What we’re tracking on 14 November 2017
Listing regulations that impose a one month deadline for companies to IPO after receiving regulatory approval will come into effect today, after being published in the Official Gazette last night. Under the new regulations, the Financial Regulatory Authority (FRA) had also made it mandatory for companies wishing to list new shares to first apply for FRA approval FRA and submit fair value reports and details of the IPO. The amendments include an internal deadline for FRA to process listing requests within 15 days of receiving the application.
Expect lots of news from EBRD’s second SEMED Business Forum, which kicks off today: The European Bank for Reconstruction and Development’s second Business Forum for the southern and eastern Mediterranean (SEMED) region will be held at the Conrad Hotel in Cairo today (you can register for the event here). The forum, which is being held under the theme of investing for sustainable growth, will see discussions on the region’s business outlook and obstacles to increasing investments. EBRD President Suma Chakrabarti and Investment and International Cooperation Minister Sahar Nasr will lead the forum.
We expect EBRD to announce it has signed partnership or financing agreements with at least two Egyptian banks, and the institution said in an emailed statement that Egypt and Tunisia will sign a number of MoUs at the forum today, without providing further details. EBRD has also said that it is supporting the Women and Foetal Imaging (WAFI) clinic in Cairo by putting its founder in contact with a strategic advisor.
Elsewhere this morning:
The Donald may be roiling politics, but he’s had a soporific effect on the US market, the Financial Times reports, noting that “the year after Donald Trump’s surprise victory in the US presidential election have been the quietest months for the US stock market in more than half a century. … The quietest 12 months on record also followed a political shock, starting a week after the assassination of John F. Kennedy in 1963.”

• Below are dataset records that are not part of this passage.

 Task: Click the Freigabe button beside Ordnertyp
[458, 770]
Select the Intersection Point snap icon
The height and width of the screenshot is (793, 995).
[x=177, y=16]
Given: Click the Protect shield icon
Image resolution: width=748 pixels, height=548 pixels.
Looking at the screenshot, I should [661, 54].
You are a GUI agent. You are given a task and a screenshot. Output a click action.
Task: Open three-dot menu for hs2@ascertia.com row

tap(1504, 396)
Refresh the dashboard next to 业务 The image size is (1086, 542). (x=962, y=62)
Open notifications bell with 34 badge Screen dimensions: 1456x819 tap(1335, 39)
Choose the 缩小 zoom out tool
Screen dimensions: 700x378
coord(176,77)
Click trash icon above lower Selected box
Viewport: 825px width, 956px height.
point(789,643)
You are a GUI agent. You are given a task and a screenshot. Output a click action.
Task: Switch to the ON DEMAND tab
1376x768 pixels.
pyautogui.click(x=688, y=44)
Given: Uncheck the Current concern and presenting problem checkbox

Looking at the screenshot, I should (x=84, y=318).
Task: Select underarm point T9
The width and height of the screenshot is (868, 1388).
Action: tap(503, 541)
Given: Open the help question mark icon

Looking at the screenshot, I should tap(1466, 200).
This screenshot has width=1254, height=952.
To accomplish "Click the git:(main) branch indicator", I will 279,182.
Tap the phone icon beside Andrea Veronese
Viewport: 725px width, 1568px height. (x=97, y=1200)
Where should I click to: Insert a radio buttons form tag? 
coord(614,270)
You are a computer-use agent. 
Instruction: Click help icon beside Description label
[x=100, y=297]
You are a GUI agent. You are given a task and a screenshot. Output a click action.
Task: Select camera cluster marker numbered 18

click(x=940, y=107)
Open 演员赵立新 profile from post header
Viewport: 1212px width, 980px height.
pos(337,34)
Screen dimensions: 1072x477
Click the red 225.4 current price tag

Lebanon fears being given the Qatar treatment: “Lebanese politicians and bankers believe Saudi Arabia intends to do to their country what it did to Qatar — corral Arab allies into enforcing an economic blockade unless its demands are met,” Reuters notes this morning.
More than 15,000 scientists from 184 countries have issued a “warning to humanity” on the 25th anniversary of a previous warning that human-induced climate change is destroying our planet, Canada’s CBC reports.